Call it the "WhatsApp moment" for money. Just as chat apps like WhatsApp reduced the cost of international text messages from about 30 cents per message to zero, stablecoins are doing the same for financial transactions. The data confirms this: last year, after excluding bots and other irrational transactions, the trading volume of stablecoins exceeded $12 trillion—approaching Visa's $17 trillion trading volume last year, but at a much lower cost.
In the process, stablecoins are bringing the original openness and interoperability vision of the internet to the financial sector. Given that blockchain technology allows stablecoins to be programmed, money is effectively becoming software.
Although most stablecoin transactions currently come from "crypto-native" and global commercial activities, rather than daily consumer activities, this is changing. As more improvements are introduced, such as integration with more traditional financial partners to make user transactions more convenient, the mass adoption of stablecoins will follow.
When people around the world use stablecoins for transactions, they are almost unaware that they are using stablecoins. Most people will think they are simply using US dollars. This is indeed the case, as the distinction between stablecoins and dollars has become very abstract for end users. Since each token is backed by one US dollar or equivalent asset, the name itself is not important. What matters is that the product is more reliable than any previous payment technology, almost free, and settles much faster, almost instantly.

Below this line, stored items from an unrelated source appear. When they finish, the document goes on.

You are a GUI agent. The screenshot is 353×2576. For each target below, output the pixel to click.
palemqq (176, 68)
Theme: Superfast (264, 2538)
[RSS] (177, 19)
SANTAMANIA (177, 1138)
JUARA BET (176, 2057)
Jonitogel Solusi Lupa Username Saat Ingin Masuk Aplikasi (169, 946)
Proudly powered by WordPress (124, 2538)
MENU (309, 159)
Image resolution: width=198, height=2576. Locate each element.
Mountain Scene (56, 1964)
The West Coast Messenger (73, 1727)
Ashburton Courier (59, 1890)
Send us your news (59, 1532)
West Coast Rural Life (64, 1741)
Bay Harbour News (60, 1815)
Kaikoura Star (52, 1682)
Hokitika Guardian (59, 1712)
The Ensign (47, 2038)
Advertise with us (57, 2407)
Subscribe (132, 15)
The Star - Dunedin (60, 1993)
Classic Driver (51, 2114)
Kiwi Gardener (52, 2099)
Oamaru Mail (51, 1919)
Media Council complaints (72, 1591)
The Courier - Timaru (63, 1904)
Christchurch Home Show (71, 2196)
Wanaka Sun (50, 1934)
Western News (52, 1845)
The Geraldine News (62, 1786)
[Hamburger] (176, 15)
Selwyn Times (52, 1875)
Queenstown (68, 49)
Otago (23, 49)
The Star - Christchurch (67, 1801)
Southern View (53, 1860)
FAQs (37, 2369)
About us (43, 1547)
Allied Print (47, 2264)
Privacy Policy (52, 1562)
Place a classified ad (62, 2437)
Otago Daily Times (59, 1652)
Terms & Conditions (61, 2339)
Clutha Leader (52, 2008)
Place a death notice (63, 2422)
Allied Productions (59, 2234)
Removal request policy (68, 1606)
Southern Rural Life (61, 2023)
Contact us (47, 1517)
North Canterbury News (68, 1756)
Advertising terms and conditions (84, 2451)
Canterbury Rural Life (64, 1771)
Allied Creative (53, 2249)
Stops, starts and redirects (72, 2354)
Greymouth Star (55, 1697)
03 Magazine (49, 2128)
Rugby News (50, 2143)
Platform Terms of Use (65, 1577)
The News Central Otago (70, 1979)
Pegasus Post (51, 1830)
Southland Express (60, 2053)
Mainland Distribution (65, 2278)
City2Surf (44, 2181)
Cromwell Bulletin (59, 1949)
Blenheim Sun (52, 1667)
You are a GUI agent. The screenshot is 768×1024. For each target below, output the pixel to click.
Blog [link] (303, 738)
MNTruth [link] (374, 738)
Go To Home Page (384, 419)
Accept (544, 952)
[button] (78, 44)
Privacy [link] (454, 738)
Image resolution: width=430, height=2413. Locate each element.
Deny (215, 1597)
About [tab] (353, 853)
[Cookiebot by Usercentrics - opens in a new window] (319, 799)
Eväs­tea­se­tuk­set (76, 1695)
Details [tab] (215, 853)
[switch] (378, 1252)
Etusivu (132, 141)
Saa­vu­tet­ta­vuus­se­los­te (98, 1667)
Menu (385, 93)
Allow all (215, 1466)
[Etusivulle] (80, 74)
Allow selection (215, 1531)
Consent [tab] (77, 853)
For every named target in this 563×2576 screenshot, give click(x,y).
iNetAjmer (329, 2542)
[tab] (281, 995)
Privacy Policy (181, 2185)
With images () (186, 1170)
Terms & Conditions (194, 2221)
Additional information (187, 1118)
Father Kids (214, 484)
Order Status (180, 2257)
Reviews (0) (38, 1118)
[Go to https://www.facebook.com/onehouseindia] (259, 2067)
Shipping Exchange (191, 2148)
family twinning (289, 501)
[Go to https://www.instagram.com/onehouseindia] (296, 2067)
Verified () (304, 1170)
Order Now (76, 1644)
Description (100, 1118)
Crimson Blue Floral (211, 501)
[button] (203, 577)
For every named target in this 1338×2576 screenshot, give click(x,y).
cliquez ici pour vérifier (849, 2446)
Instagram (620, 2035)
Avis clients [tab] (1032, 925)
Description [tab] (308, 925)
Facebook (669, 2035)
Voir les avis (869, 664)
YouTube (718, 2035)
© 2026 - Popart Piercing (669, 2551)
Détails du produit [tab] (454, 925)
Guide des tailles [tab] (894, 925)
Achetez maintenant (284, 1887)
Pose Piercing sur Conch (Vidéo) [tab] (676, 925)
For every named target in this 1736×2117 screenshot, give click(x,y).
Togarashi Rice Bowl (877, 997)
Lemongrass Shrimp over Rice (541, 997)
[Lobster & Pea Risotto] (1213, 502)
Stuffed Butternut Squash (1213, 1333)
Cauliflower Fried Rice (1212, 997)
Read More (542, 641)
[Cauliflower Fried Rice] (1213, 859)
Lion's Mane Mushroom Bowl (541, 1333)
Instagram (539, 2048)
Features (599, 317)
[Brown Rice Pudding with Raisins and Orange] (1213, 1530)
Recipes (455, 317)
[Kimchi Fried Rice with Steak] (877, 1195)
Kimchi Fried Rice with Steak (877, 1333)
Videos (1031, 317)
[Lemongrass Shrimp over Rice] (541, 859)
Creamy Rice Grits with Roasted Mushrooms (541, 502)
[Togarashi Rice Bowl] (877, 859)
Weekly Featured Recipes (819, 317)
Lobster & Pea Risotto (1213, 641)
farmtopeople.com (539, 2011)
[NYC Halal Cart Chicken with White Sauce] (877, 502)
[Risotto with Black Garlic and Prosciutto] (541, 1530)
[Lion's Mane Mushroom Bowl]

Stablecoins also demonstrate the infinite possibilities that can arise from the alignment of policy and technology. Last year's "Genius Act" established clear rules for US stablecoins. More importantly, Congress is currently reviewing the "Clarity Act", which aims to regulate the broader blockchain networks and digital asset ecosystems that underpin stablecoins. The Clarity Act will help determine whether these networks can scale and become part of the global financial infrastructure, or whether they will stagnate.
When challengers are given a level playing field and space for innovation, the market works its magic. It was with this power that the internet defeated traditional giants; it was with this power that the United States dominated the internet; and it is with this power that stablecoins will surpass today's payment systems.
Businesses are beginning to realize the advantages of stablecoins. Some of the world's largest technology companies, banks, and retailers are actively promoting the use of stablecoins, or, like Fidelity Investments (Fidelity), have issued their own stablecoins. The payment giant Stripe has acquired several cryptocurrency companies in the past year or so and now supports the use of stablecoins at checkout, instantly reducing payment processing fees from about 3% to 1.5%, with significant room for further reduction.
SpaceX uses stablecoins to transfer funds from countries like Argentina and Nigeria, where local banking systems are fragile or capital controls are strict. Some companies use stablecoins to pay their global workforce faster. Ultimately, the internet may transform into an open marketplace where machine-to-machine transactions will flourish, and AI agents will conduct transactions and settlements on behalf of users in real-time.
The popularization of stablecoins will also have a second-order effect that is often underestimated: these tokens consolidate the dominance of the US dollar in a multipolar world, thereby creating strong new demand for US Treasury bonds. Leading stablecoin issuers like Circle and Tether currently hold nearly $140 billion in short-term US government bonds directly, making them among the top 20 institutional holders of US Treasuries today.
If the adoption of stablecoins continues to grow at its current rate, their holdings will jump into the top 10 by next year. (The Citi Research Institute even predicts that by 2030, the amount of US Treasury bonds held by stablecoins may exceed those held by foreign governments and commercial banks.)
This is not just about payments; it is a reshaping of the global financial landscape. The internet gave us borderless communication; stablecoins give us borderless value transfer. With clear rules and a sound market structure, they can become the pipes and pillars of a new financial system.